◆ **REQUIRED WORK**:
Rewrite the material below as a numbered list, leaving out blank lines and pictures.

◆ **ENTRIES**:
────────

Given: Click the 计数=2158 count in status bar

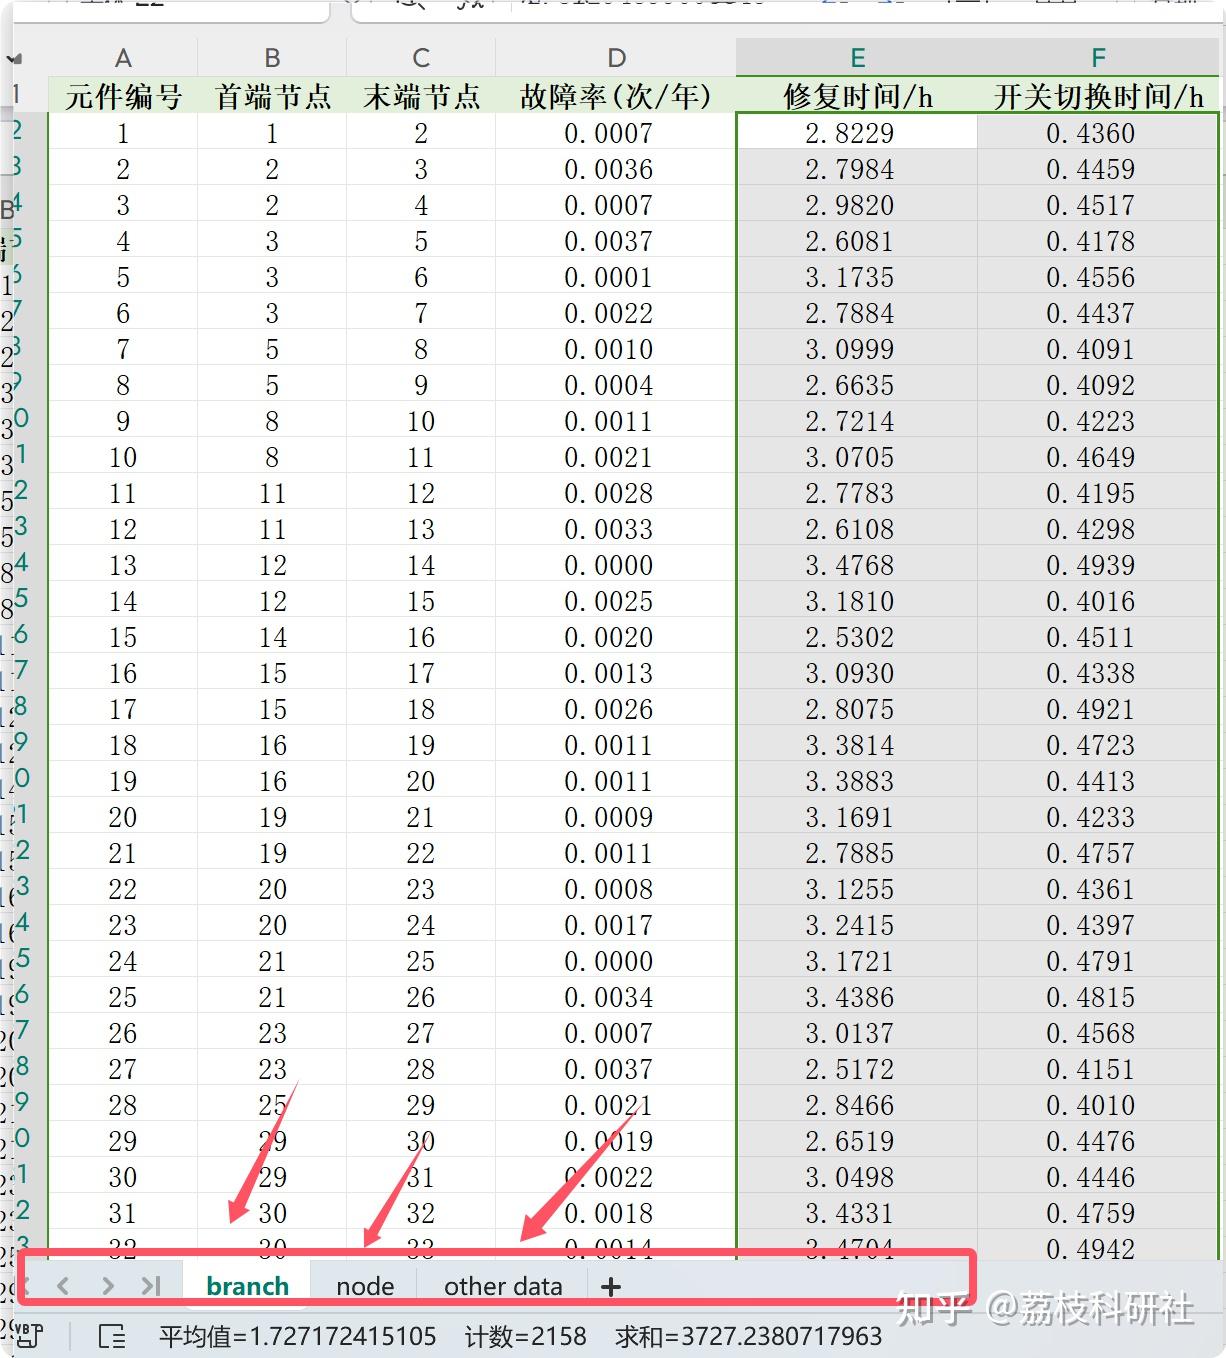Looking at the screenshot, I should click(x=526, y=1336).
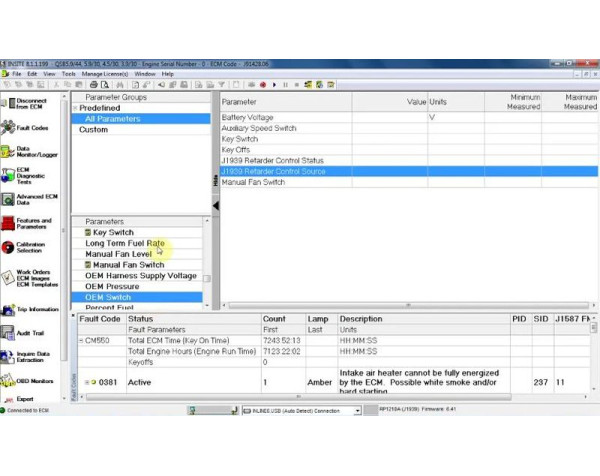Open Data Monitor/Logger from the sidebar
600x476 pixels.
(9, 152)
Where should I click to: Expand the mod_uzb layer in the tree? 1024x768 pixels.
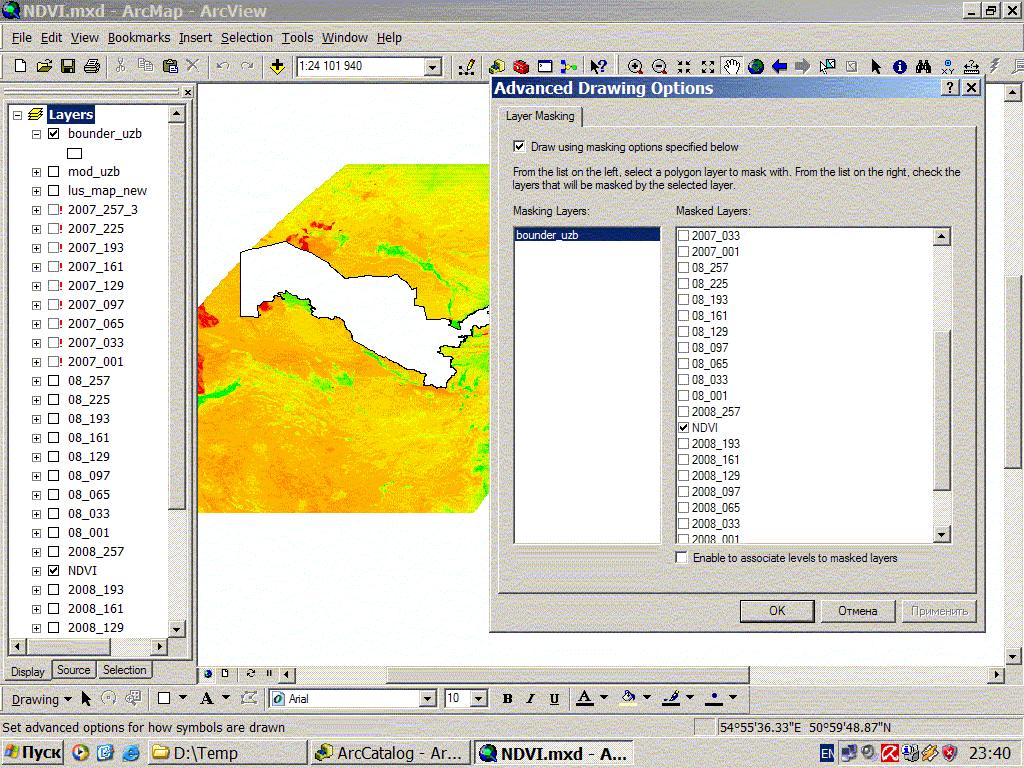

────────

◆ **ANSWER TO THE PROBLEM**:
1. Given: Click the 计数=2158 count in status bar
2. Looking at the screenshot, I should click(x=526, y=1336).
3. Open Data Monitor/Logger from the sidebar
4. 600x476 pixels.
5. (9, 152)
6. Where should I click to: Expand the mod_uzb layer in the tree? 1024x768 pixels.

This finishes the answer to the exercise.